Not for Kate tabby or rat but the softest to-die-for mink. And it looked good on her. The fur may even look better on Kate than it did on the donor mink.

But not everyone was impressed. Yvonne Taylor, spokesman for People for the Ethical Treatment of Animals (PETA) said: “We urge her to take a look at one of our DVDs showing foxes being electrocuted, wild animals being trapped in bone crunching traps, minx being gassed and dogs in China being bludgeoned.”

These DVDs sounded truly disgusting. And we in turn urged anyone reading, including Kate, not to take PETA up on its offer lest the sight of such video nastiness turns their heads bad and mutate them into serial fox mutilators and beaver killers.

We should stamp out the trade in such filth before it is too late!

But such is fashion. It comes and it goes. It shocks. It amazes. It peels the skin off woodland creatures. It’s all about beauty.
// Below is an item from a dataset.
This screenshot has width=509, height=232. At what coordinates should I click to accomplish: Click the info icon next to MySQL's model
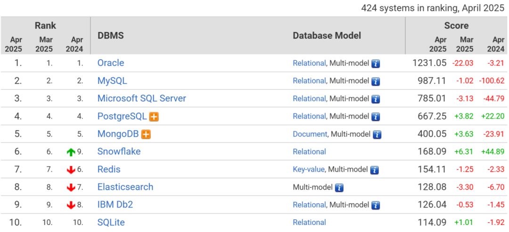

Just get a load of the new David Beckham calendar in which a look-alike (or is it?) poses in a Kath Kidson-style apron and nothing else.

We have long viewed Becks as a cross-over footballer, the metrosexual in the sarong and shinpads. We have conjured visions of him dressed in his wife’s knickers – knickers, it must be said, far smaller than the national average and so flattering to even the most image-conscious player. And now this?

But, as we say, fashion. Its vagaries are a matter of record. Just get a load of Courtney Love. Last week, the wife of the late Nirvana frontman Kurt Cobain was telling us about her dalliance with Prince Andrew, the Royal Family’s roving golf ambassador.

There was a knock on the door of Love’s Los Angeles abode. It was night. Who could be there? Courtney told us: “Prince Andrew turns up at my house at one in the morning and he wants to party.”

The cucumber sandwiches are not sliced. Love has no suitable hat, in pastel shade. These are the vital ingredients of any royal party, are they not? What to do? What do to? And what has attracted Andrew to Love? Has he heard that she performs with the band Hole, and believed it to be a golf tribute act? Was Love Randy Andy’s nineteenth hole?

Love was in bunny slippers and a fluffy robe – we were back to fashion – sat on the sofa with the prince, doubtless dressed in his ceremonial cashmere tank top and Comfi Slax.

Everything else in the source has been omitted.